- WHAT THE EXERCISE ASKS
Render the records below as a JSON list of strings, with one string per line and blank lines left out.

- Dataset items

********************

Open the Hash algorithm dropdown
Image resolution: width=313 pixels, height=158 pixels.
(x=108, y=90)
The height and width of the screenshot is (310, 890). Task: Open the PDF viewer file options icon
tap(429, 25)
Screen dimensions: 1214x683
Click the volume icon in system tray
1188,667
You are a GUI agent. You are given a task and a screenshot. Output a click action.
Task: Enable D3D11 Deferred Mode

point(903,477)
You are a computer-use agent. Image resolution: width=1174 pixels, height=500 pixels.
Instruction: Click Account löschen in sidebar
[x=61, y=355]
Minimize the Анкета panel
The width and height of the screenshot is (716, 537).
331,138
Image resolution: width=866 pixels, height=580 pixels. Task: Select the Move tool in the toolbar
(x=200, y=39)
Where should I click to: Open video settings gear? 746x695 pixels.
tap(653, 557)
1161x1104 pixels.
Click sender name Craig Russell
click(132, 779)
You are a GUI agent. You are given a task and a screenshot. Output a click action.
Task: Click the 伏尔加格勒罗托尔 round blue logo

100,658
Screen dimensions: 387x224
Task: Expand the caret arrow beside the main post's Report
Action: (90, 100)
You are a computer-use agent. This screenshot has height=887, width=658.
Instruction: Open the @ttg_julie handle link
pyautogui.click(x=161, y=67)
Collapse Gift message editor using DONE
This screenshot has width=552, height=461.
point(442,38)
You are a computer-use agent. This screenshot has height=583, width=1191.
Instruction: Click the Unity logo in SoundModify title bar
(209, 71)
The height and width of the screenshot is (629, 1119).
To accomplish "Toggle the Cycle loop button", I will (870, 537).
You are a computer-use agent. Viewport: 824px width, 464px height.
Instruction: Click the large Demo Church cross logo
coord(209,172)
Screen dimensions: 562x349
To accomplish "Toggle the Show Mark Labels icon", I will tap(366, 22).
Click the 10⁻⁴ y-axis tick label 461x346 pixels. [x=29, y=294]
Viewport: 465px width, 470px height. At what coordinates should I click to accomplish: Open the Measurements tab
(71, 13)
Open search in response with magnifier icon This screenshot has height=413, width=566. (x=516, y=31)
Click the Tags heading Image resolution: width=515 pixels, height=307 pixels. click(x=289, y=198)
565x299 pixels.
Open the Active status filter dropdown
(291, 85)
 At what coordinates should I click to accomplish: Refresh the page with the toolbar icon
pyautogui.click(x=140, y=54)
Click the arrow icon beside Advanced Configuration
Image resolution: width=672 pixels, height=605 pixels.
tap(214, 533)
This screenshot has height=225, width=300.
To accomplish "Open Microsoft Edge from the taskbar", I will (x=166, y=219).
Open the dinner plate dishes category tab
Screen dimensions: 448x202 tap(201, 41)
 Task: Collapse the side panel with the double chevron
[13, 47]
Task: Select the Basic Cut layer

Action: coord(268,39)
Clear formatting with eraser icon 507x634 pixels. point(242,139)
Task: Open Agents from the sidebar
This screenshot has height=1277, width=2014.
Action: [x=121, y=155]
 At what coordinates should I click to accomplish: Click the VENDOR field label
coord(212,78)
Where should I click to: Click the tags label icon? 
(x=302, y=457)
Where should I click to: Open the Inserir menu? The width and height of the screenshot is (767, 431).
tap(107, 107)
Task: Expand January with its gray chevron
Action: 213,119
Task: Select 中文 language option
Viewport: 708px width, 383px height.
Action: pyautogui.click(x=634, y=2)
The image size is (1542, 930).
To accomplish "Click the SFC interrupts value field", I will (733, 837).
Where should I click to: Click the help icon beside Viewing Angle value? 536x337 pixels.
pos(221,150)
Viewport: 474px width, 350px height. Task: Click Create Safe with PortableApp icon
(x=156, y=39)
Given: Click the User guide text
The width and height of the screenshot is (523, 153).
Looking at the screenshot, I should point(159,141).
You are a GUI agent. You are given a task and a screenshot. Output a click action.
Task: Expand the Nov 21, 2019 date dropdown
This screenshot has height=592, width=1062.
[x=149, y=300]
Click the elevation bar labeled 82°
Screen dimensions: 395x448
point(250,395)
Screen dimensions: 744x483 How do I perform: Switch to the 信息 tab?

********************

- RESPONSE TO THE TASK
[
  "Open the Hash algorithm dropdown",
  "Image resolution: width=313 pixels, height=158 pixels.",
  "(x=108, y=90)",
  "The height and width of the screenshot is (310, 890). Task: Open the PDF viewer file options icon",
  "tap(429, 25)",
  "Screen dimensions: 1214x683",
  "Click the volume icon in system tray",
  "1188,667",
  "You are a GUI agent. You are given a task and a screenshot. Output a click action.",
  "Task: Enable D3D11 Deferred Mode",
  "point(903,477)",
  "You are a computer-use agent. Image resolution: width=1174 pixels, height=500 pixels.",
  "Instruction: Click Account löschen in sidebar",
  "[x=61, y=355]",
  "Minimize the Анкета panel",
  "The width and height of the screenshot is (716, 537).",
  "331,138",
  "Image resolution: width=866 pixels, height=580 pixels. Task: Select the Move tool in the toolbar",
  "(x=200, y=39)",
  "Where should I click to: Open video settings gear? 746x695 pixels.",
  "tap(653, 557)",
  "1161x1104 pixels.",
  "Click sender name Craig Russell",
  "click(132, 779)",
  "You are a GUI agent. You are given a task and a screenshot. Output a click action.",
  "Task: Click the 伏尔加格勒罗托尔 round blue logo",
  "100,658",
  "Screen dimensions: 387x224",
  "Task: Expand the caret arrow beside the main post's Report",
  "Action: (90, 100)",
  "You are a computer-use agent. This screenshot has height=887, width=658.",
  "Instruction: Open the @ttg_julie handle link",
  "pyautogui.click(x=161, y=67)",
  "Collapse Gift message editor using DONE",
  "This screenshot has width=552, height=461.",
  "point(442,38)",
  "You are a computer-use agent. This screenshot has height=583, width=1191.",
  "Instruction: Click the Unity logo in SoundModify title bar",
  "(209, 71)",
  "The height and width of the screenshot is (629, 1119).",
  "To accomplish \"Toggle the Cycle loop button\", I will (870, 537).",
  "You are a computer-use agent. Viewport: 824px width, 464px height.",
  "Instruction: Click the large Demo Church cross logo",
  "coord(209,172)",
  "Screen dimensions: 562x349",
  "To accomplish \"Toggle the Show Mark Labels icon\", I will tap(366, 22).",
  "Click the 10⁻⁴ y-axis tick label 461x346 pixels. [x=29, y=294]",
  "Viewport: 465px width, 470px height. At what coordinates should I click to accomplish: Open the Measurements tab",
  "(71, 13)",
  "Open search in response with magnifier icon This screenshot has height=413, width=566. (x=516, y=31)",
  "Click the Tags heading Image resolution: width=515 pixels, height=307 pixels. click(x=289, y=198)",
  "565x299 pixels.",
  "Open the Active status filter dropdown",
  "(291, 85)",
  " At what coordinates should I click to accomplish: Refresh the page with the toolbar icon",
  "pyautogui.click(x=140, y=54)",
  "Click the arrow icon beside Advanced Configuration",
  "Image resolution: width=672 pixels, height=605 pixels.",
  "tap(214, 533)",
  "This screenshot has height=225, width=300.",
  "To accomplish \"Open Microsoft Edge from the taskbar\", I will (x=166, y=219).",
  "Open the dinner plate dishes category tab",
  "Screen dimensions: 448x202 tap(201, 41)",
  " Task: Collapse the side panel with the double chevron",
  "[13, 47]",
  "Task: Select the Basic Cut layer",
  "Action: coord(268,39)",
  "Clear formatting with eraser icon 507x634 pixels. point(242,139)",
  "Task: Open Agents from the sidebar",
  "This screenshot has height=1277, width=2014.",
  "Action: [x=121, y=155]",
  " At what coordinates should I click to accomplish: Click the VENDOR field label",
  "coord(212,78)",
  "Where should I click to: Click the tags label icon? ",
  "(x=302, y=457)",
  "Where should I click to: Open the Inserir menu? The width and height of the screenshot is (767, 431).",
  "tap(107, 107)",
  "Task: Expand January with its gray chevron",
  "Action: 213,119",
  "Task: Select 中文 language option",
  "Viewport: 708px width, 383px height.",
  "Action: pyautogui.click(x=634, y=2)",
  "The image size is (1542, 930).",
  "To accomplish \"Click the SFC interrupts value field\", I will (733, 837).",
  "Where should I click to: Click the help icon beside Viewing Angle value? 536x337 pixels.",
  "pos(221,150)",
  "Viewport: 474px width, 350px height. Task: Click Create Safe with PortableApp icon",
  "(x=156, y=39)",
  "Given: Click the User guide text",
  "The width and height of the screenshot is (523, 153).",
  "Looking at the screenshot, I should point(159,141).",
  "You are a GUI agent. You are given a task and a screenshot. Output a click action.",
  "Task: Expand the Nov 21, 2019 date dropdown",
  "This screenshot has height=592, width=1062.",
  "[x=149, y=300]",
  "Click the elevation bar labeled 82°",
  "Screen dimensions: 395x448",
  "point(250,395)",
  "Screen dimensions: 744x483 How do I perform: Switch to the 信息 tab?"
]